---------- DOCUMENT ----------

Monday, January 17, 2022

Unlikely Stories-The Legion of Super Heroes, "Heroes for Hire" 1969

 

Unlikely Stories--The latest in a very occasional series. (The first was published in a fanzine in the 1990s, the most recent here on this blog about eight years back!) The concept is to take any Silver Age comic book story at random and look at it through a more demanding eye than a child reader would have done at the time of publication.

 

Long before Marvel had a title with that name, we have today, “Heroes for Hire,” a late Silver Age Legion of Super Heroes story from the February, 1969 issue of ADVENTURE COMICS. 

 

Our story opens in deep space where a Science Police rocket ship—labeled U.P. for United Planets—is relentlessly pursuing a “fleeing criminal” across the galaxy. No indication of his crime that would justify such a chase, mind you, but the alleged bad guy eventually touches down on the planet Modo. This is something one of the Science Patrol officers is reluctant to do, asking his balding, overweight superior, “Haven’t you heard of…Modulus?”

 

 

“Bah…Space bilge!” is his reply and the ship touches down on Modo…only now it’s shaped entirely differently and says “Science Police” on the side where it said U. P. before. The guy being pursued has crashed his wounded ship but runs off away from it with no injuries whatsoever nor any problems with Modo’s atmosphere. 



 Six Science Police officers, also without any problems in the alien atmosphere, give chase, only to have the planet itself form a giant dirt hand to grab them as the perp makes a cackling getaway. Cut to…

 

Several Legionnaires are using their flight rings to fly toward the United Planets “Mind Drug Research Center,” summoned there because of a robbery in-progress stealing the center’s “forbidden mind drugs” to sell on the 30thcentury black market. 

 

On seeing the heroes arrive, one of the thieves yells out, “Use Preparation L!” which would, presumably, be more effective under the circumstances than Preparation H. 

 

In this case, though, it’s more like “L” as in “LSD” as we’re subjected to not one but two pages of Brainiac 5 freaking out on a very psychedelic bad trip, at least as psychedelic as veteran comics artists Win Mortimer and Jack Abel could draw it. One can only imagine those pages in the hands of a more experimental artist like Ditko or Steranko!

----------

YOUR TASKS:
#1 Please say whether each statement agrees with the comic review, answering yes or no and quoting the words that decide it: (a) the story ran in the February 1969 issue of ADVENTURE COMICS; (b) the fleeing criminal is hurt when his ship crashes on Modo; (c) four Science Police officers chase him.
#2 Copy the comic review word for word, starting at "Several Legionnaires are" and running down to "30thcentury black market.".

---------- DATA SECTION ----------

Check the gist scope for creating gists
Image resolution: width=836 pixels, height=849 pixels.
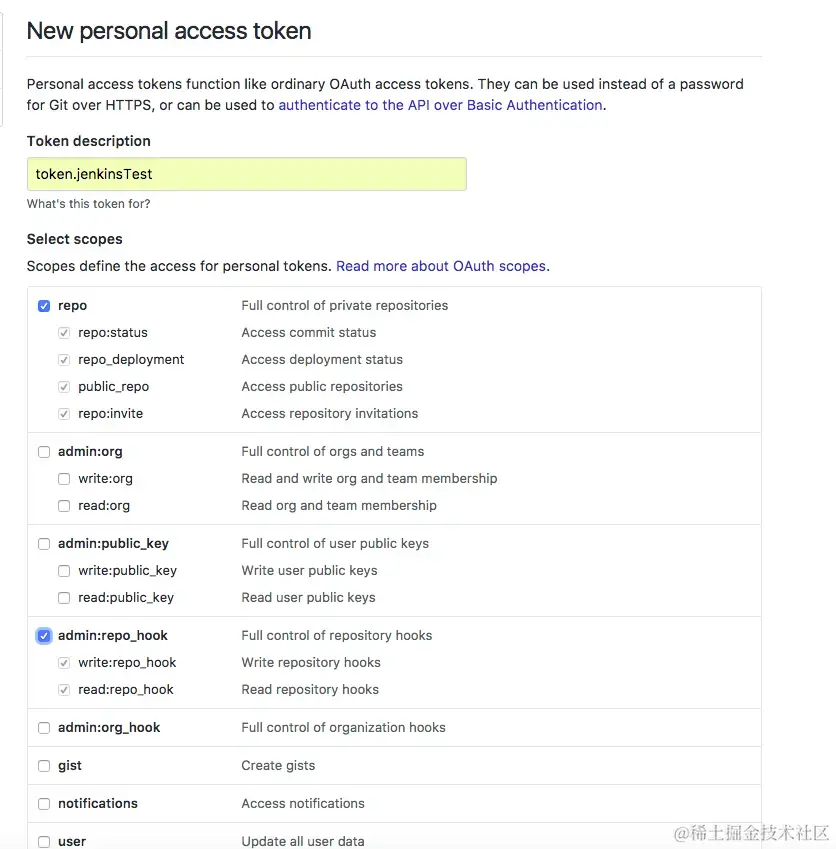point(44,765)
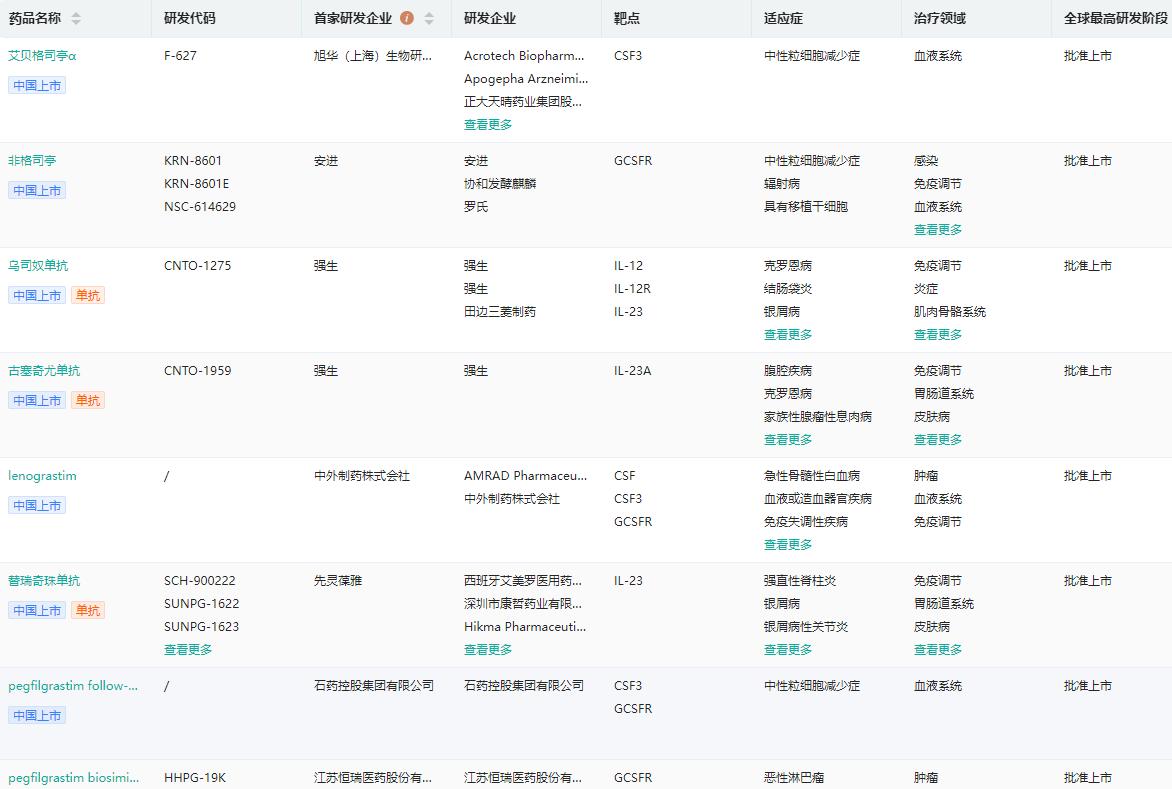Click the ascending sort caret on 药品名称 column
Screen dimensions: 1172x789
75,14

----------

EXPECTED RESPONSES:
#1
(a) Yes: "from the February, 1969 issue of ADVENTURE COMICS"
(b) No: "runs off away from it with no injuries whatsoever"
(c) No: "Six Science Police officers"

#2
Several Legionnaires are using their flight rings to fly toward the United Planets “Mind Drug Research Center,” summoned there because of a robbery in-progress stealing the center’s “forbidden mind drugs” to sell on the 30thcentury black market.